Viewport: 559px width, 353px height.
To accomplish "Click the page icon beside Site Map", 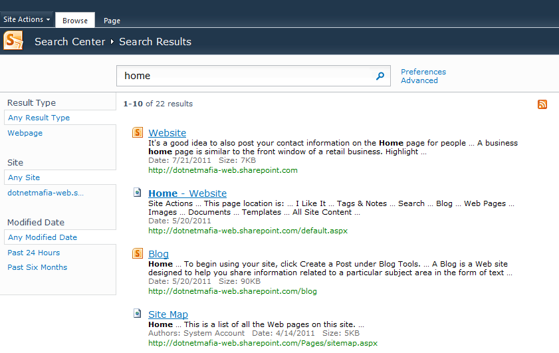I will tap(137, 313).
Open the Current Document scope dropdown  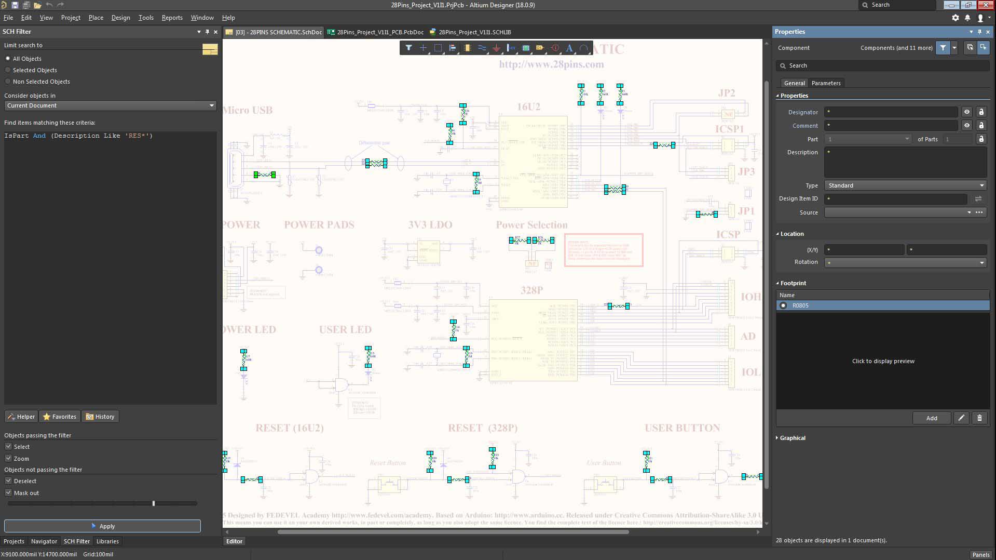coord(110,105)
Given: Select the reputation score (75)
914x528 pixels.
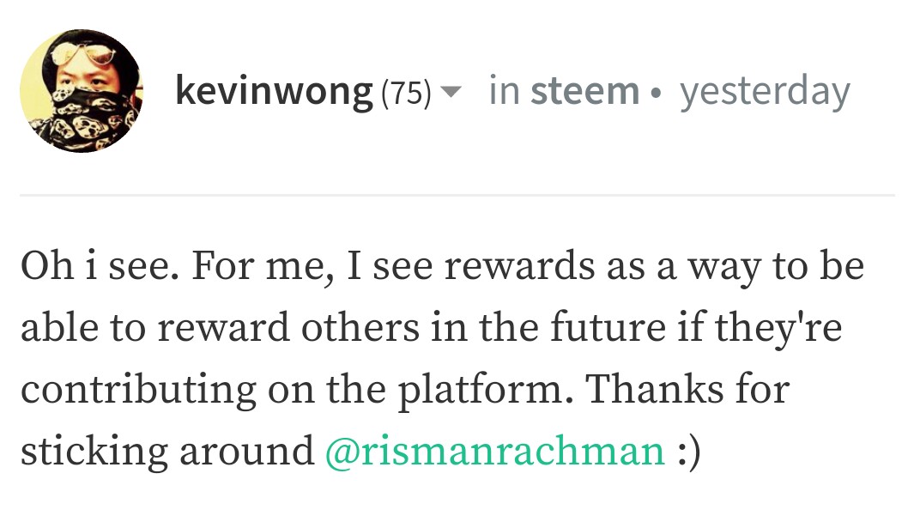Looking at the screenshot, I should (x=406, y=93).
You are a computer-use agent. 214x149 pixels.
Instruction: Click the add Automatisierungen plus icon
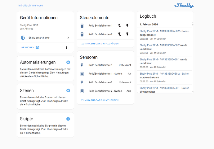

* * *

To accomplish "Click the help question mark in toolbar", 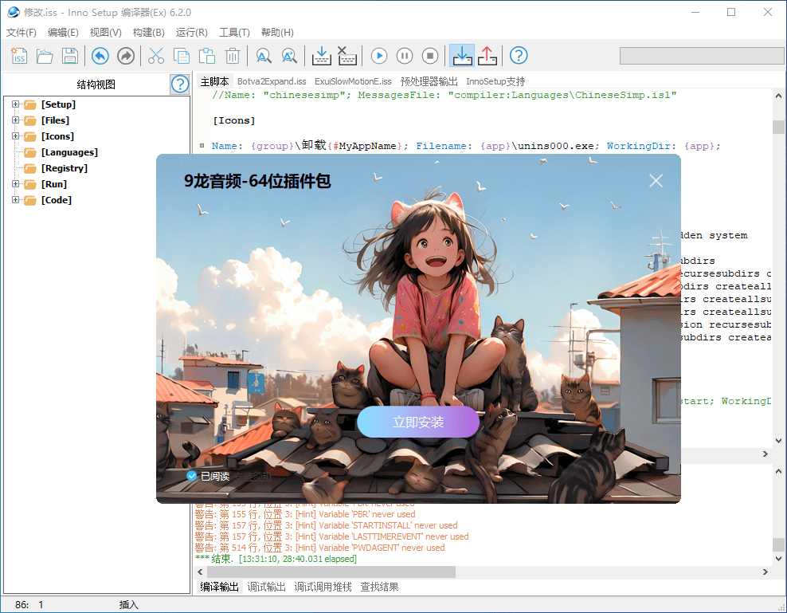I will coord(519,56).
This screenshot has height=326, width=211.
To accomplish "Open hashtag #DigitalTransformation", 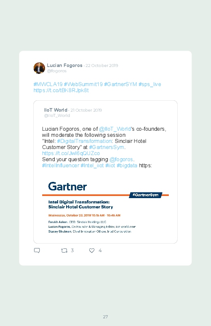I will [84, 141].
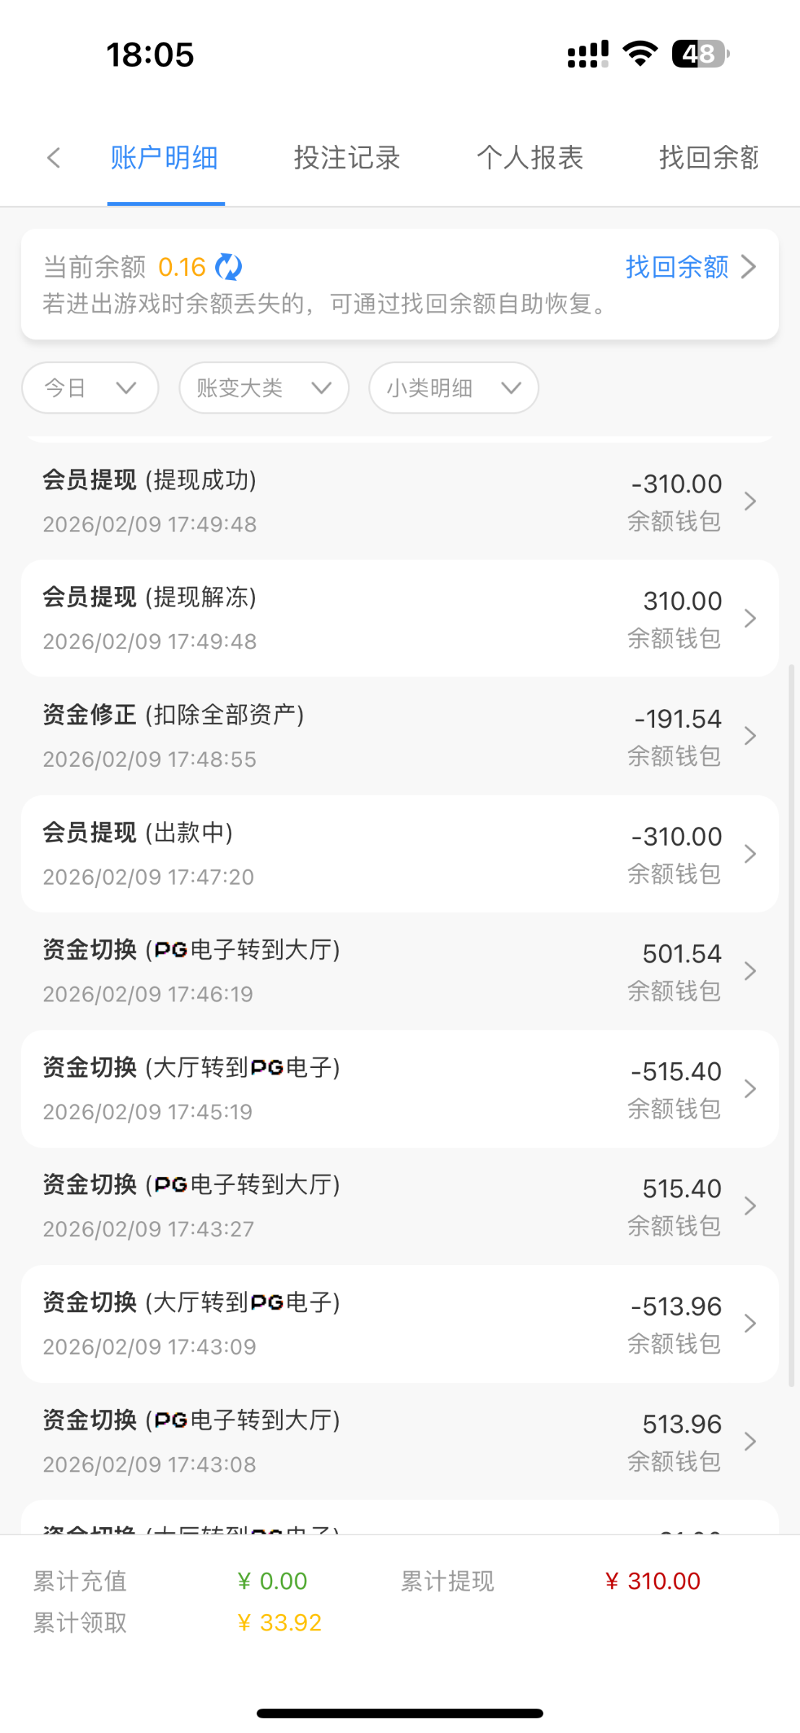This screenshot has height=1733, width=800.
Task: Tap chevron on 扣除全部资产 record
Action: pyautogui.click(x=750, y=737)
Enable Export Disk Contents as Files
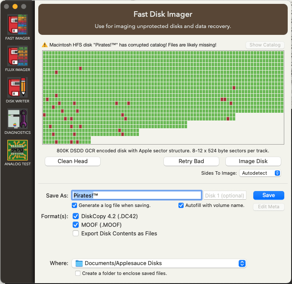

...

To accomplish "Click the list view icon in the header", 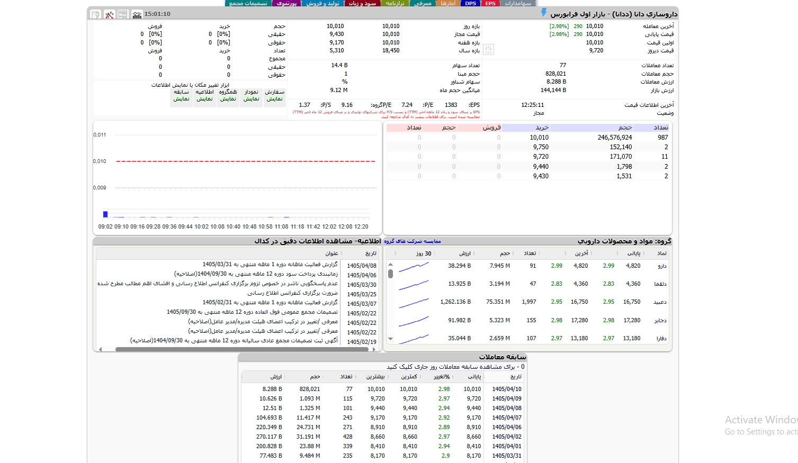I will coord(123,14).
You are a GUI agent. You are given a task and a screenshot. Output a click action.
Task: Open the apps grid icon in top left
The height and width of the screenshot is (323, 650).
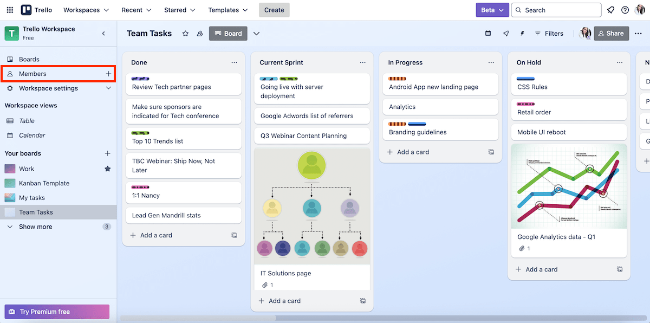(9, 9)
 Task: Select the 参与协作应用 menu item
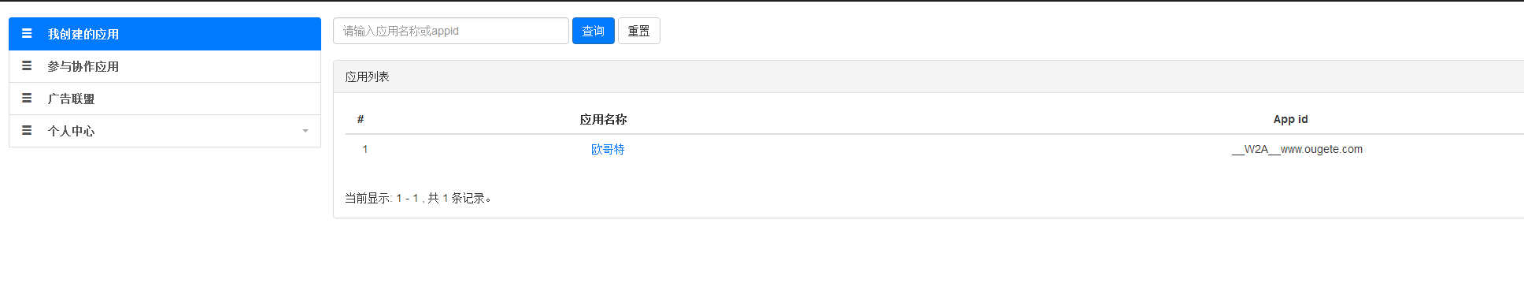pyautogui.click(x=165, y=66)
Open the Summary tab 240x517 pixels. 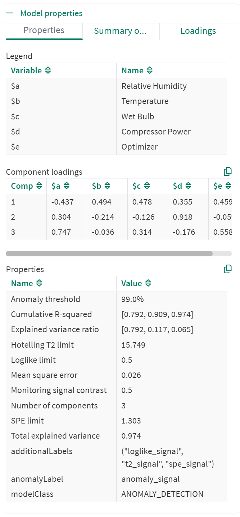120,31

-- The problem --
Within the listing above, work out how many lines hold "agent", and answer with that number only.

-- Output of the task --
2